* _REQUIRED WORK_
Lines from the one containing "Given: Click the -2.0 value of INVALID_INPUT" through the final line of the records below are needed, copied exactly, with no pictures.
•••••
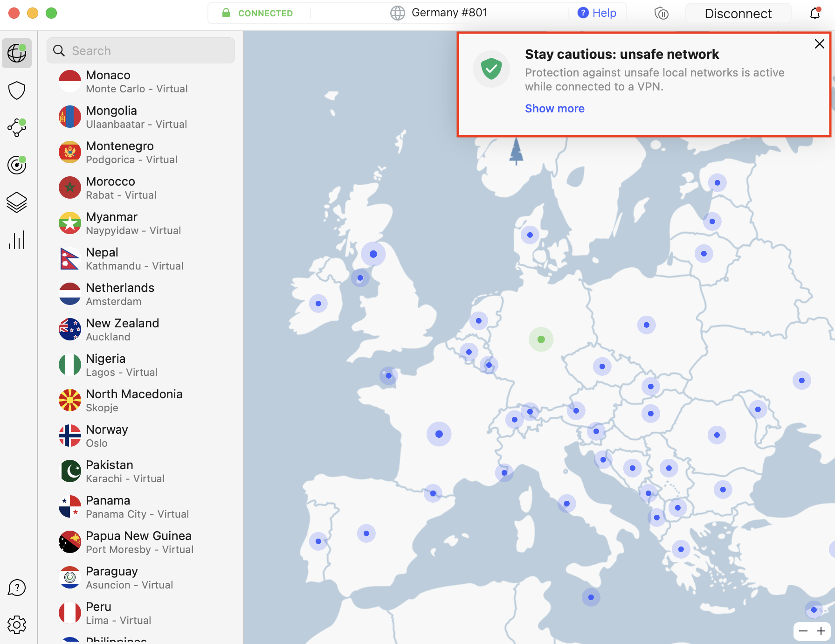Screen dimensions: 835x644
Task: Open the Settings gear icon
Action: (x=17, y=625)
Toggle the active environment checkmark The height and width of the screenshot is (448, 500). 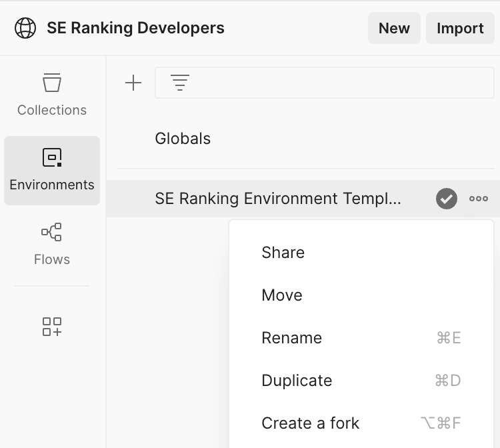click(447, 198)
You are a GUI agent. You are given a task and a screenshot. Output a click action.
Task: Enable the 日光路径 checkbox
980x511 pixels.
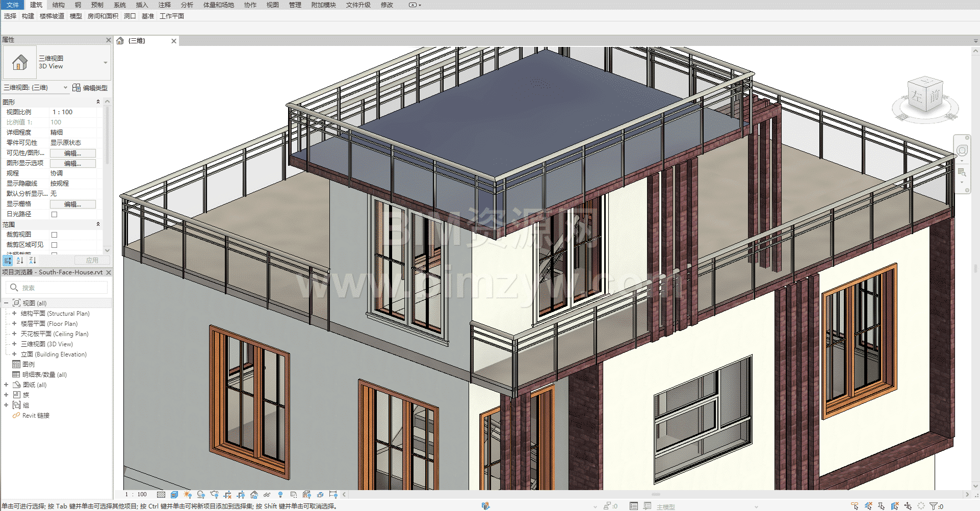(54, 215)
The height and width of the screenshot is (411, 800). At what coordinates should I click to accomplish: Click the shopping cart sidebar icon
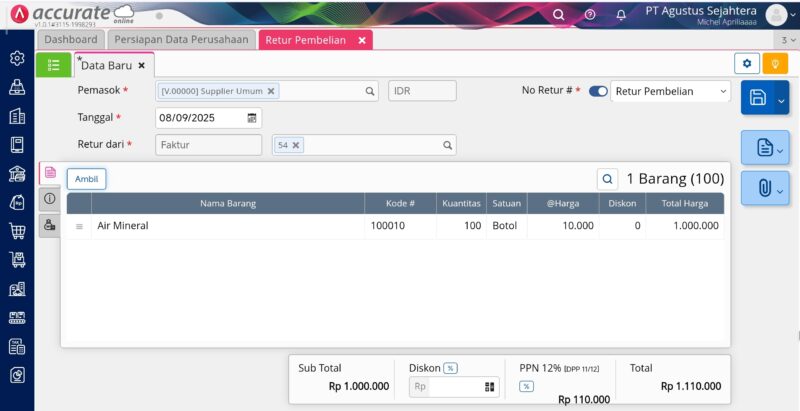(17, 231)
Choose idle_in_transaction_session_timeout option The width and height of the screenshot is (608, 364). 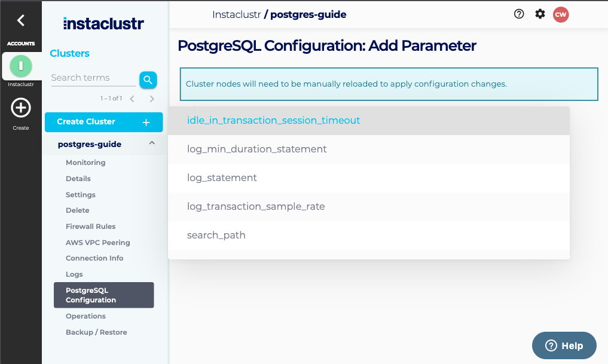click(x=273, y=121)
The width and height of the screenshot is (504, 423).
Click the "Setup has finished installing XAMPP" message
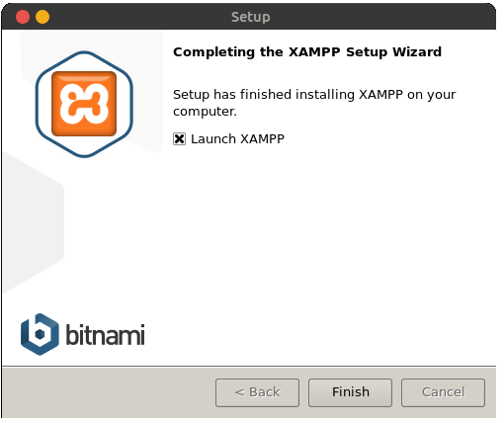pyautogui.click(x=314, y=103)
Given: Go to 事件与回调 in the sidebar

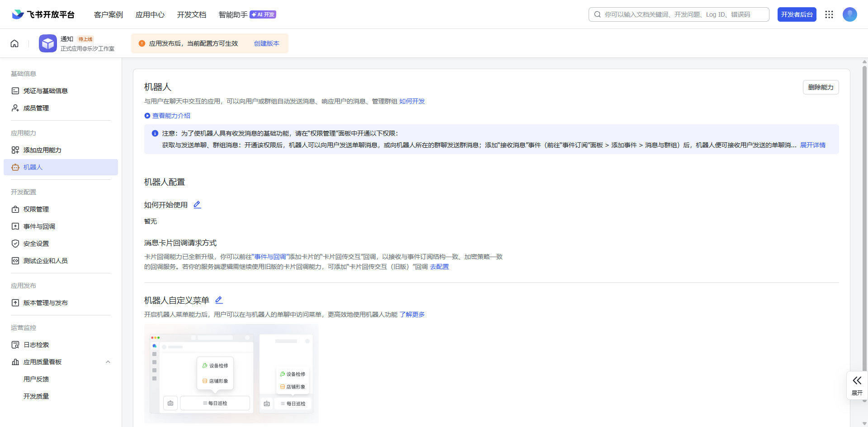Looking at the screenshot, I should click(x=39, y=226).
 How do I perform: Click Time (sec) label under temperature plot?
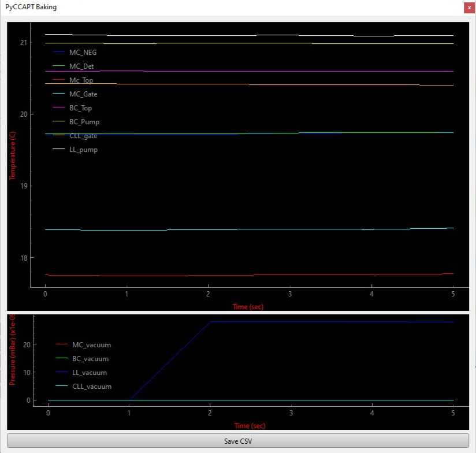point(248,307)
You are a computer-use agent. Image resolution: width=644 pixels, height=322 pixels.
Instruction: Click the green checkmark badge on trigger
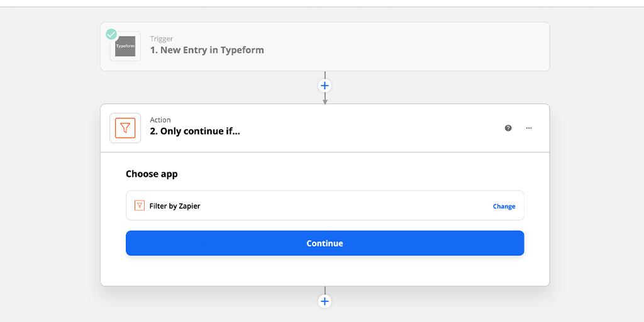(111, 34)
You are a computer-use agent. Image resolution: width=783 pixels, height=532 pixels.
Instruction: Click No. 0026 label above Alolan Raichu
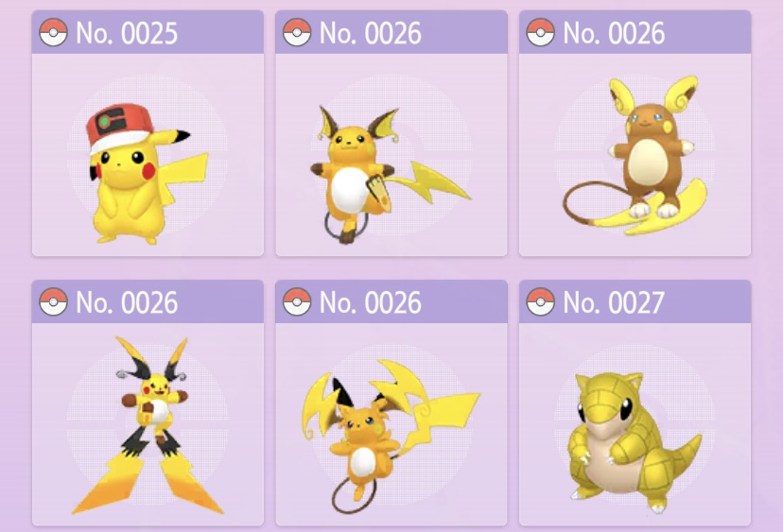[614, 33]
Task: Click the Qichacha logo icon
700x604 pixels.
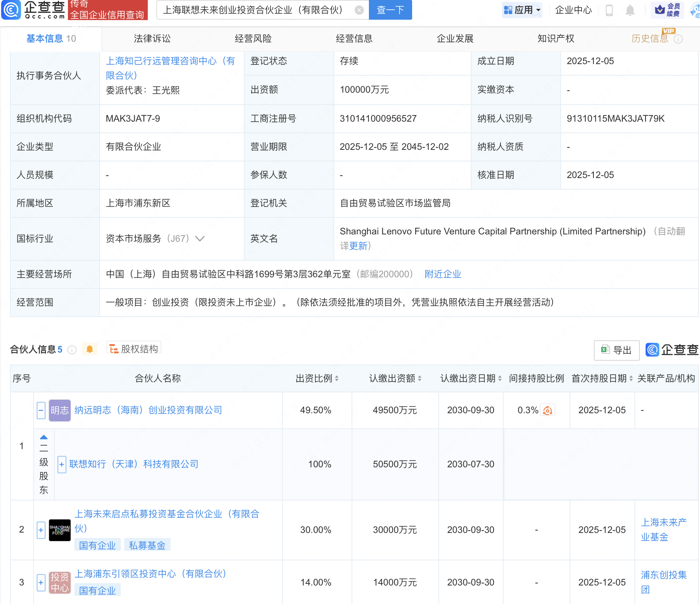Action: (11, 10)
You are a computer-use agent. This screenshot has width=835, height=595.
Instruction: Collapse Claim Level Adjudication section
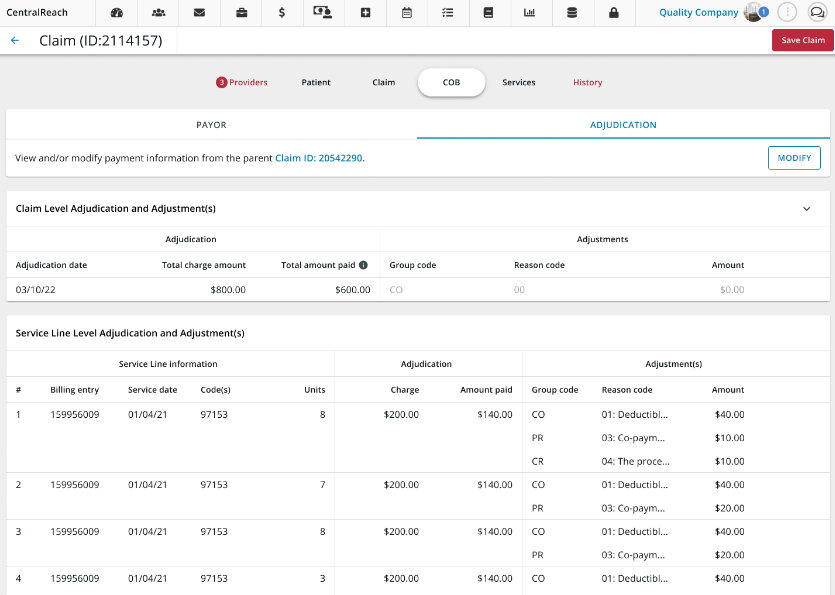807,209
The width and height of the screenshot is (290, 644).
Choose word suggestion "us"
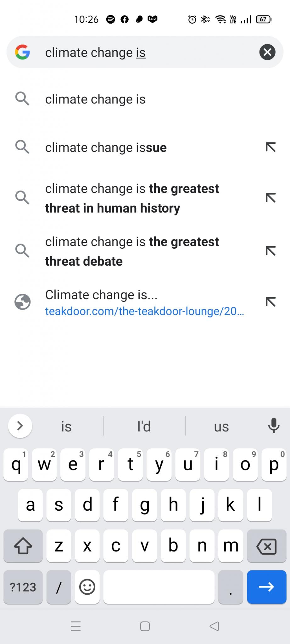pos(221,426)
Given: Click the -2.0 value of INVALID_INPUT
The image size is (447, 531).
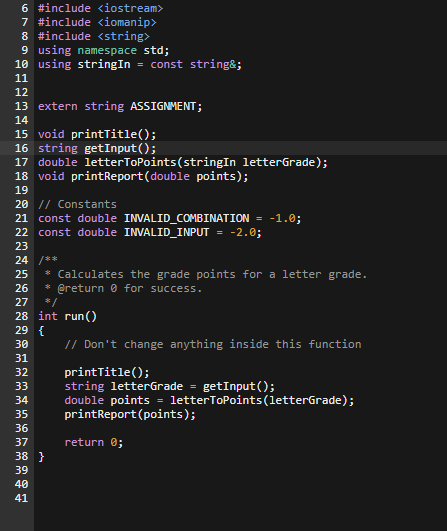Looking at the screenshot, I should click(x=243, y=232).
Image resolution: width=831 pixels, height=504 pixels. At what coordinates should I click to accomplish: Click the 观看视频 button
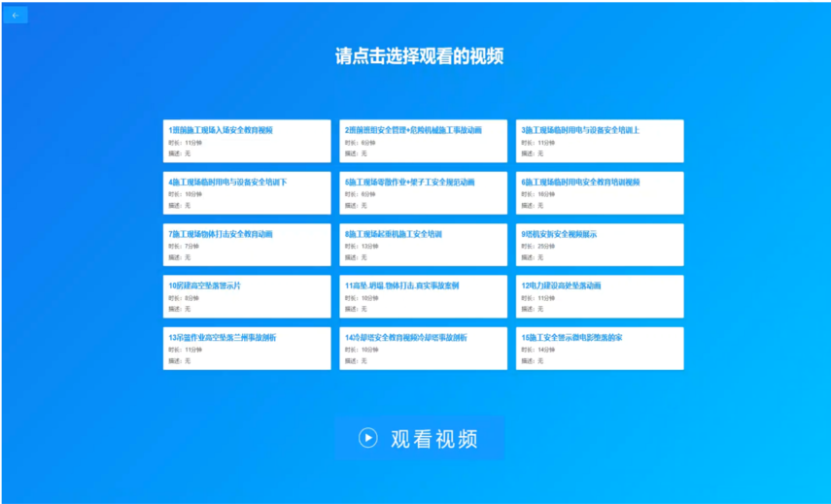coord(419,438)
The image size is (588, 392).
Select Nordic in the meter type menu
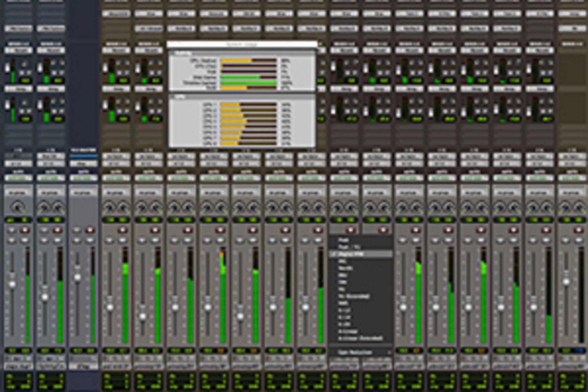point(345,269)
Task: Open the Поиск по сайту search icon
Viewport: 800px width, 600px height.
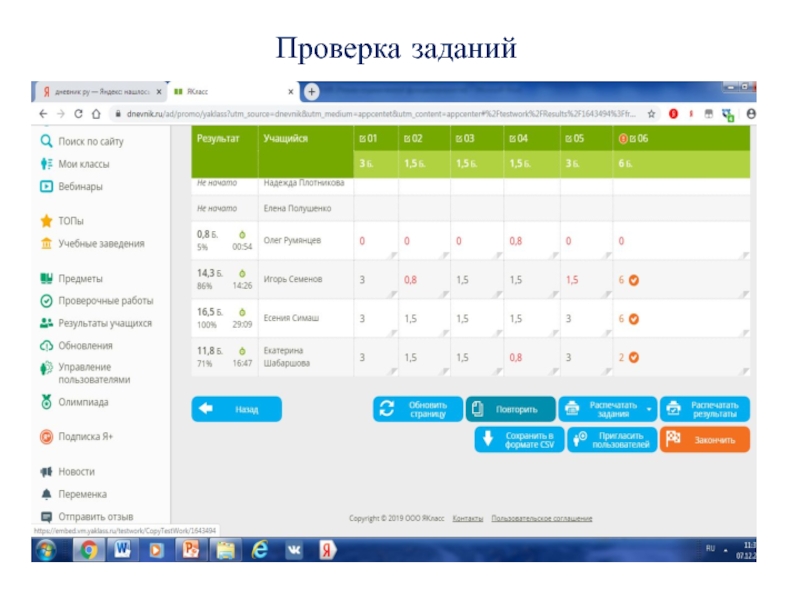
•••••
* _EXPECTED ANSWER_
Given: Click the -2.0 value of INVALID_INPUT
The image size is (447, 531).
Looking at the screenshot, I should click(x=243, y=232).
Image resolution: width=831 pixels, height=504 pixels. At what coordinates should I click to accomplish: Click the 观看视频 button
coord(419,438)
The image size is (588, 392).
Select Nordic in the meter type menu
point(345,269)
Task: Open the Поиск по сайту search icon
Viewport: 800px width, 600px height.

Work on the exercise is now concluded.